When children and families’ cultures are valued, both the child’s experience of learning and progress can benefit (Husain et al., 2018, p. 4 and Gazzard, E. 2018 in Chalmers, H. and Crisfield, E. 2019).

Cultural Capital is the accumulation of knowledge, behaviours, and skills that a child can draw upon and which demonstrates their cultural awareness, knowledge and competence; it is one of the key ingredients a pupil will draw upon to be successful in society, their career and the world of work.

Cultural Capital allows children, no matter what their starting point in life, to have the desire to aspire to great things and achieve social mobility. It provides children with life experiences, foundations for success and the ability to achieve goals without the need for financial capital or wealth.

At Grove Street Primary School, we are passionate about ensuring all of our children are aware of the opportunities around them and realise that their dreams are never too big.
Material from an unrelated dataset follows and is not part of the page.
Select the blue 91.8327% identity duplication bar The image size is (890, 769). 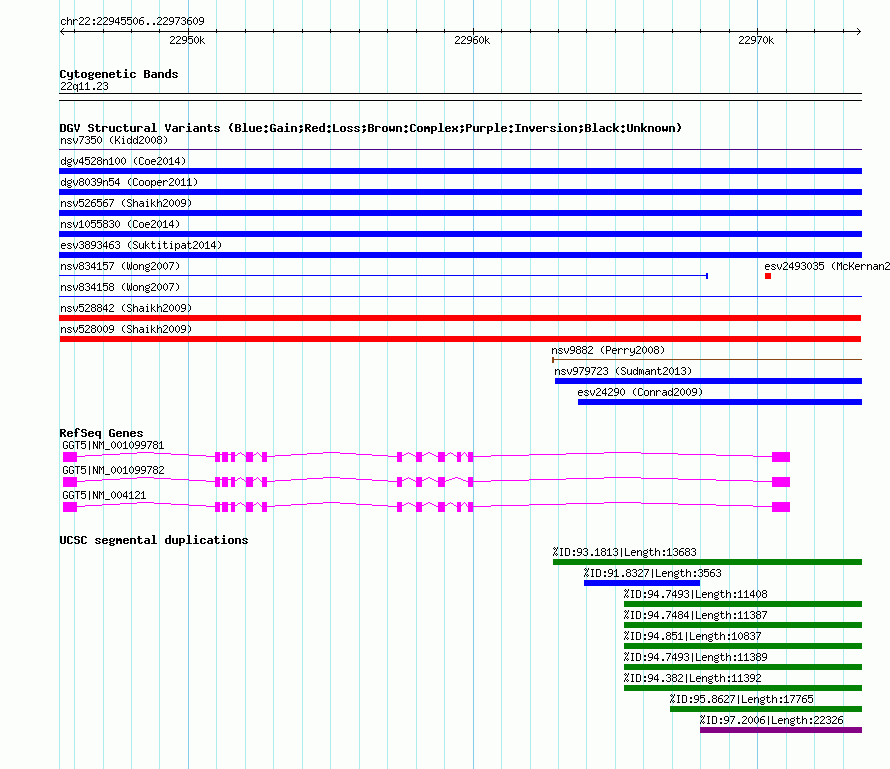(x=641, y=583)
We aim to incorporate Cultural Capital opportunities throughout our curriculum in order to increase children’s self-esteem, well-being, aspirations, discover and nourish hidden talents and give them a positive outlook of the world.
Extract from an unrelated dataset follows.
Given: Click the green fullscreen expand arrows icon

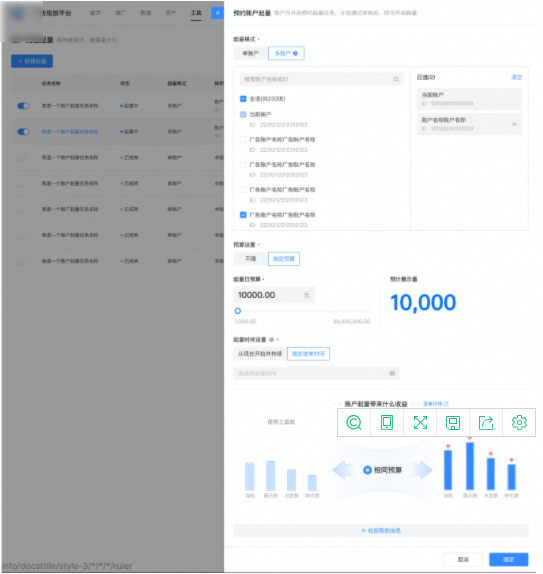Looking at the screenshot, I should (420, 422).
Ofsted define cultural capital as…

 “As part of making the judgement about the quality of education, inspectors will consider the extent to which schools are equipping pupils with the knowledge and cultural capital they need to succeed in life.

Our understanding of ‘knowledge and cultural capital’ is derived from the following wording in the national curriculum: ‘It is the essential knowledge that pupils need to be educated citizens, introducing them to the best that has been thought and said and helping to engender an appreciation of human creativity and achievement.’ “

We provide Cultural Capital opportunities through:

  • Providing our children with an engaging, broad and balanced curriculum, which is carefully adapted and catered to the needs of our children.
  • A variety of extra-curricular activities that will improve engagement, self-esteem and mental and physical well-being.
  • Carefully planning a variety of experiences for children to take part in during their time at Grove Street Primary school through ‘100 Things to do before you leave Grove Street’.
  • School trips linked to curriculum topics to promote a love of learning and engagement.
  • Teaching children key life-skills that they can continue to use throughout Secondary School and further.
  • Educating children on different cultures and ways of life and celebrating differences.
  • Providing our children with the knowledge of the variety of occupations they can aspire to be through trips, speakers and research.
  • Incorporating a ‘real-life’ aspect to each lesson and ensuring the children understand the ‘why’ behind their learning.
  • Exposing children to a range of diverse books.
  • Incorporating an aspect of ‘Voice 21’ oracy in every lesson to improve our children’s communication, self-esteem and well-being and setting them up for success in life.

As a result, we hope that children will leave us in Year 6 with experiences that they will remember for a lifetime, essential life skills and the view that they can achieve and be whatever they want in life and improve classroom engagement as a result due to the desire to strive for amazing things.